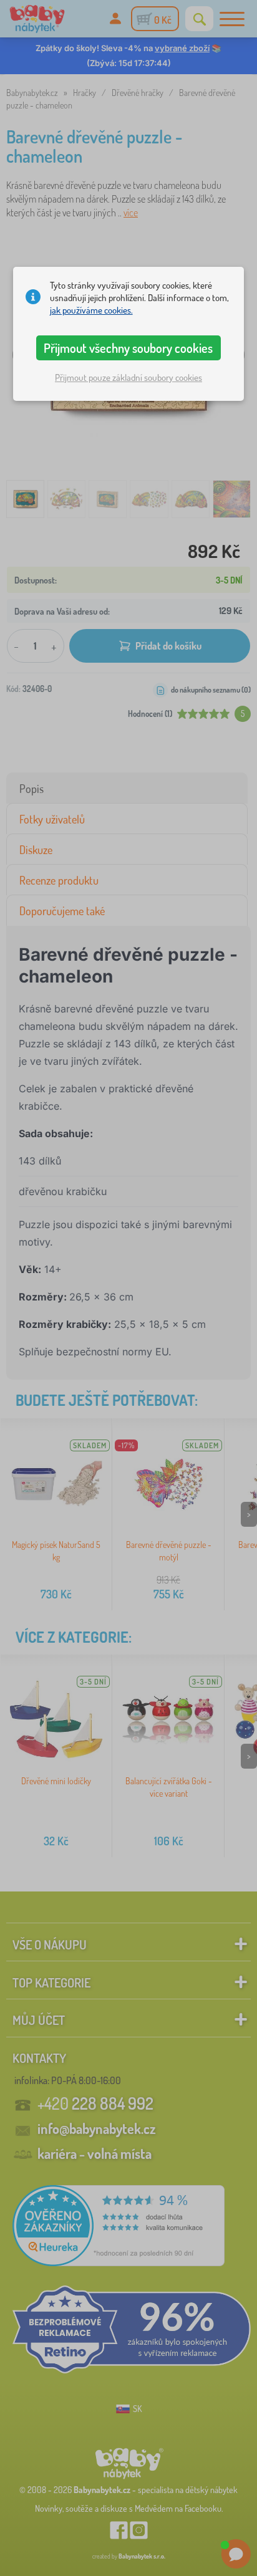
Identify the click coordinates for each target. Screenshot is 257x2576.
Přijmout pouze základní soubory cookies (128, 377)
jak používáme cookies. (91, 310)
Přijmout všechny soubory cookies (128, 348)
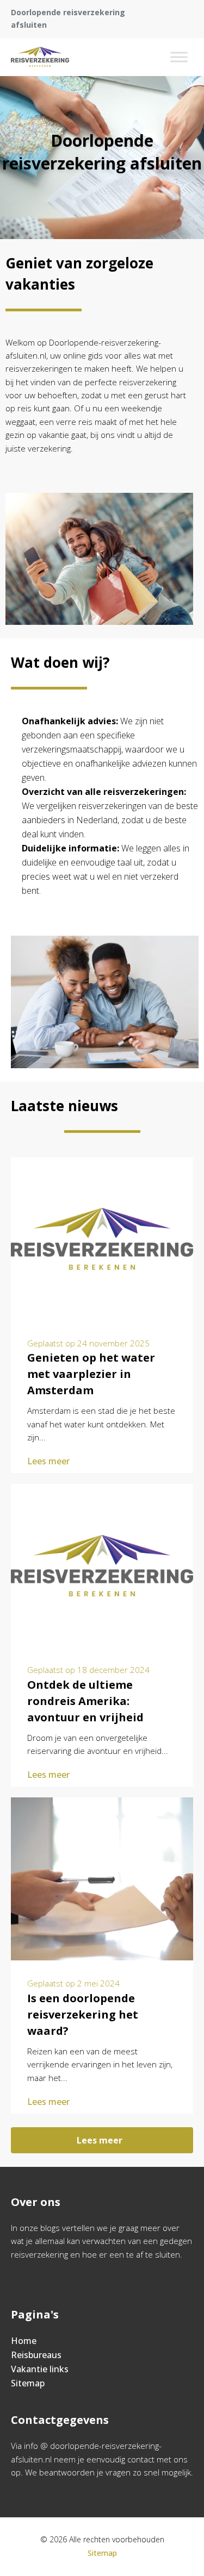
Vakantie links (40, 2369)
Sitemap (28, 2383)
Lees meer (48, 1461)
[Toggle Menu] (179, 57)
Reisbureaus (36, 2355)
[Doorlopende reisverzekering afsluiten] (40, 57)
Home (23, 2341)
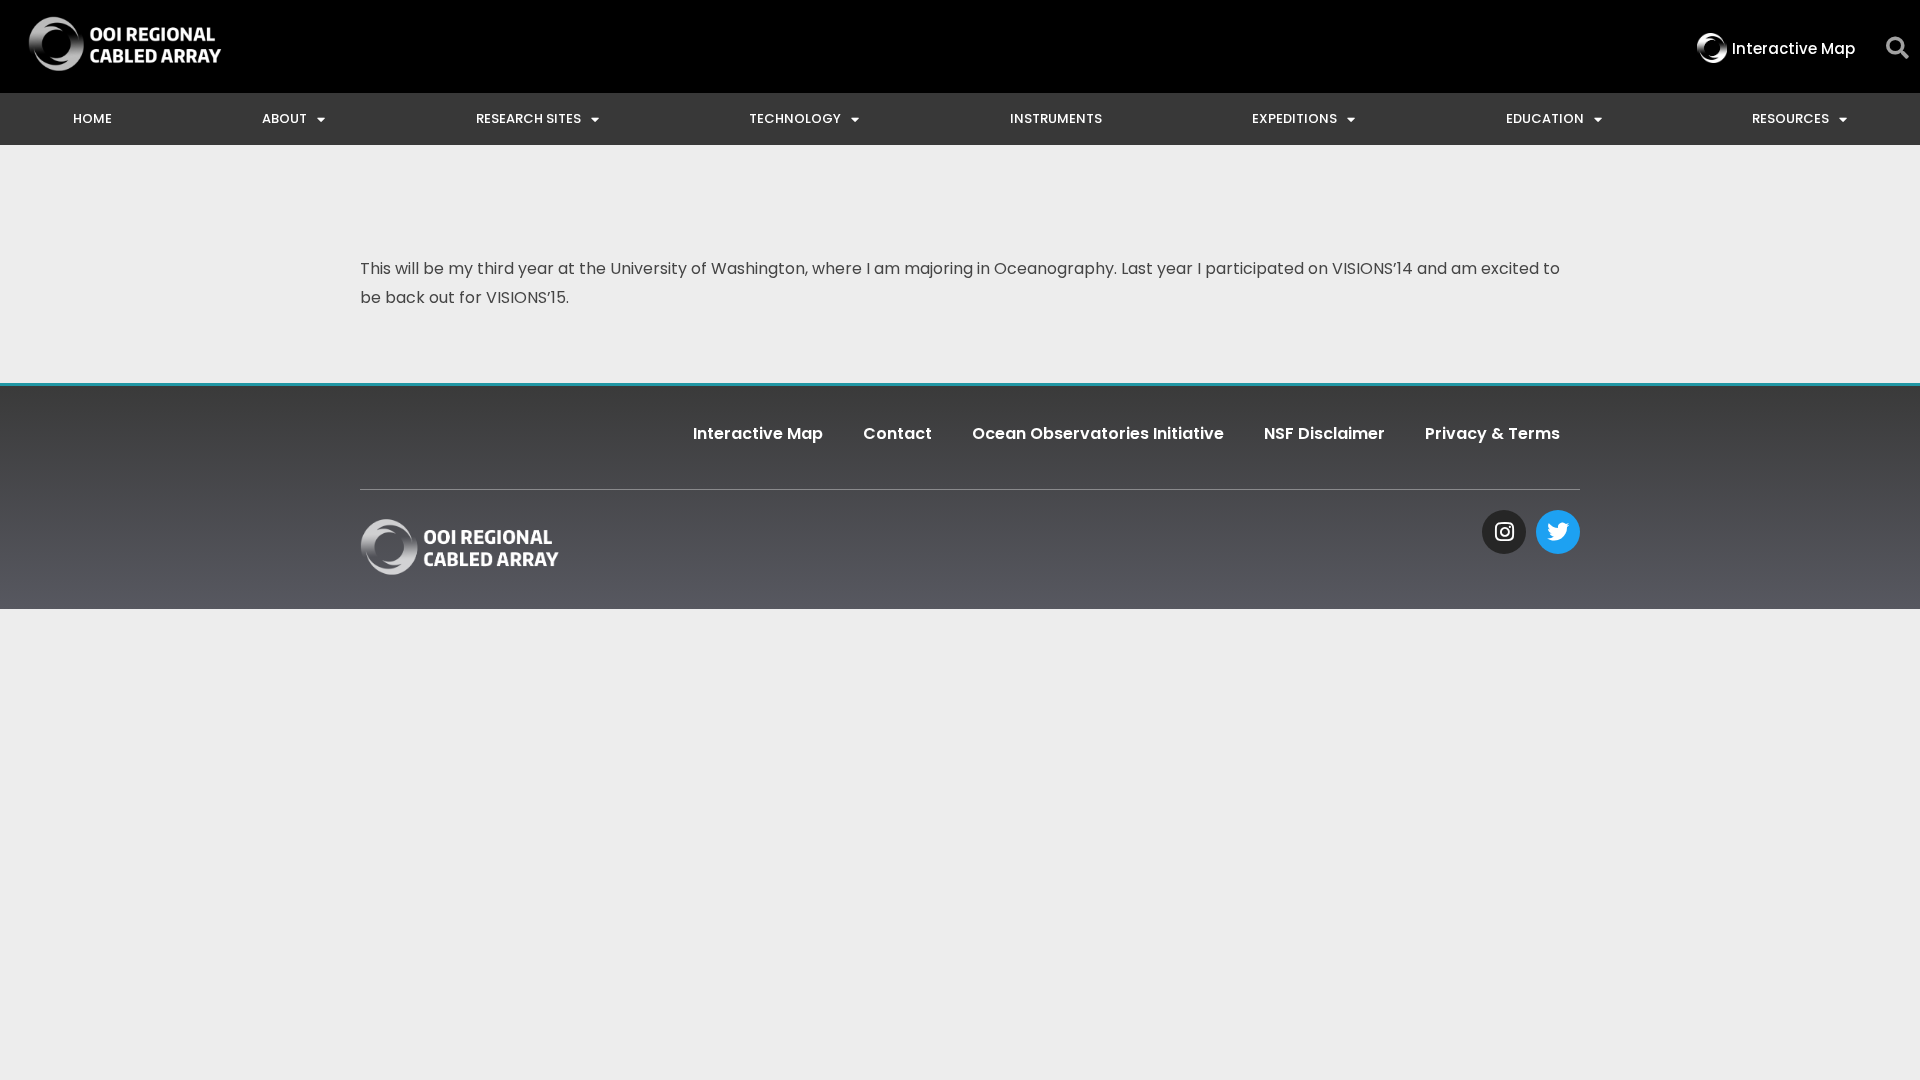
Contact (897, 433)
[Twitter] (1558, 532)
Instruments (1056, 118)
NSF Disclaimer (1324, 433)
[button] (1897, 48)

# [Your task]
Lines from the one that contains "Přijmout všechny soubory cookies (128, 348)" through the last line of the data above are to be extracted exactly, with no pictures and no other lines.

# [Response area]
Přijmout všechny soubory cookies (128, 348)
Vakantie links (40, 2369)
Sitemap (28, 2383)
Lees meer (48, 1461)
[Toggle Menu] (179, 57)
Reisbureaus (36, 2355)
[Doorlopende reisverzekering afsluiten] (40, 57)
Home (23, 2341)
Contact (897, 433)
[Twitter] (1558, 532)
Instruments (1056, 118)
NSF Disclaimer (1324, 433)
[button] (1897, 48)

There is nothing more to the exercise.